__What this task involves__
Return the items below unchanged, from the first line through the line holding "point(653,363)", both included.

# START OF Material supplied

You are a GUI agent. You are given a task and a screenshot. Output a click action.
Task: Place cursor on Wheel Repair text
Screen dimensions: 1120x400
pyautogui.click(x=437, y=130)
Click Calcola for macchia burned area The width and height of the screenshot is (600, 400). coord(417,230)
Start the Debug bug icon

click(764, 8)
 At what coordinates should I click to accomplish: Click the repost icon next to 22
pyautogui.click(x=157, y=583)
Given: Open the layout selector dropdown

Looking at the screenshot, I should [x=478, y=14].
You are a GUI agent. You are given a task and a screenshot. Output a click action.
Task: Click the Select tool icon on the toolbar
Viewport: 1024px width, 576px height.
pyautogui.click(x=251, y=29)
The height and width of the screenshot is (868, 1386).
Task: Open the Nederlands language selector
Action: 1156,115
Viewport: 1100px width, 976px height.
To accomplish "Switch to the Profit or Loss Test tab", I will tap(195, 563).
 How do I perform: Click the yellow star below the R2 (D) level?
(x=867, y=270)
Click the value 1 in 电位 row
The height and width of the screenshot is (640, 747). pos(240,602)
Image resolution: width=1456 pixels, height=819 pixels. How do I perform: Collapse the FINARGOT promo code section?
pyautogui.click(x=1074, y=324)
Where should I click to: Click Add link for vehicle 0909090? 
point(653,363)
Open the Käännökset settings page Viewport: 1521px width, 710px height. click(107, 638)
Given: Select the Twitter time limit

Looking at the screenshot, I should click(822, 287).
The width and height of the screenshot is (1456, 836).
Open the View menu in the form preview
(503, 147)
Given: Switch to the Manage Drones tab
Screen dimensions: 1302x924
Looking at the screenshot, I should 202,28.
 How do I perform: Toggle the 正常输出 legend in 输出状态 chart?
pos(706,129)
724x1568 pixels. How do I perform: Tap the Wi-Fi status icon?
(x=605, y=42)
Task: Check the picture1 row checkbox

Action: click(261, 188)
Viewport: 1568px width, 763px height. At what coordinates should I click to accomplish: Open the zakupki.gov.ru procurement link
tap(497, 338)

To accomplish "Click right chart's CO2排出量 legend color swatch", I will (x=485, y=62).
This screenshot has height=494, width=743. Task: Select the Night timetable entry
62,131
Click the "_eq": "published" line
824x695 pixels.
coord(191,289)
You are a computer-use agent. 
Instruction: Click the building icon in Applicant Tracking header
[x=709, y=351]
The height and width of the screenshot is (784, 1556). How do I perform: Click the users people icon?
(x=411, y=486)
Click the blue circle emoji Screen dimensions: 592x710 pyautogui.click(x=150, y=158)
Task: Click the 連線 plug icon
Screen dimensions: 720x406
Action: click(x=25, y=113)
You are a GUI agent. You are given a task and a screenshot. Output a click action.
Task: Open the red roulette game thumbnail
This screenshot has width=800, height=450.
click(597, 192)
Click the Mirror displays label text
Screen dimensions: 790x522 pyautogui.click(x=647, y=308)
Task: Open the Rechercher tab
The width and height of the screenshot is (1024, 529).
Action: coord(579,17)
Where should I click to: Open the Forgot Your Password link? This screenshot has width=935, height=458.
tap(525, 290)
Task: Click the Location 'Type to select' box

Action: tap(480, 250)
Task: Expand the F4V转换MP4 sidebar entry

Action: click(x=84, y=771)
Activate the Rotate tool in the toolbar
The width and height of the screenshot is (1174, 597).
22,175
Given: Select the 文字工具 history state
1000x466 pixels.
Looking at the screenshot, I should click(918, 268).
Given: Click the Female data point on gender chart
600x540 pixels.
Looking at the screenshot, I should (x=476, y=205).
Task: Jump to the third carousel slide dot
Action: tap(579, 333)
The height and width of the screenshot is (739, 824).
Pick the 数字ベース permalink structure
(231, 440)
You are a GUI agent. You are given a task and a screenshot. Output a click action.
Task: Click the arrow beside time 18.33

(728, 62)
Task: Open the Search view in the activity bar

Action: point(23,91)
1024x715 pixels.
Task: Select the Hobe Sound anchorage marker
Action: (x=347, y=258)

# END OF Material supplied

__Response to the task__
You are a GUI agent. You are given a task and a screenshot. Output a click action.
Task: Place cursor on Wheel Repair text
Screen dimensions: 1120x400
pyautogui.click(x=437, y=130)
Click Calcola for macchia burned area The width and height of the screenshot is (600, 400). coord(417,230)
Start the Debug bug icon

click(764, 8)
 At what coordinates should I click to accomplish: Click the repost icon next to 22
pyautogui.click(x=157, y=583)
Given: Open the layout selector dropdown

Looking at the screenshot, I should [x=478, y=14].
You are a GUI agent. You are given a task and a screenshot. Output a click action.
Task: Click the Select tool icon on the toolbar
Viewport: 1024px width, 576px height.
pyautogui.click(x=251, y=29)
The height and width of the screenshot is (868, 1386).
Task: Open the Nederlands language selector
Action: 1156,115
Viewport: 1100px width, 976px height.
To accomplish "Switch to the Profit or Loss Test tab", I will tap(195, 563).
 How do I perform: Click the yellow star below the R2 (D) level?
(x=867, y=270)
Click the value 1 in 电位 row
The height and width of the screenshot is (640, 747). pos(240,602)
Image resolution: width=1456 pixels, height=819 pixels. How do I perform: Collapse the FINARGOT promo code section?
pyautogui.click(x=1074, y=324)
Where should I click to: Click Add link for vehicle 0909090? 
point(653,363)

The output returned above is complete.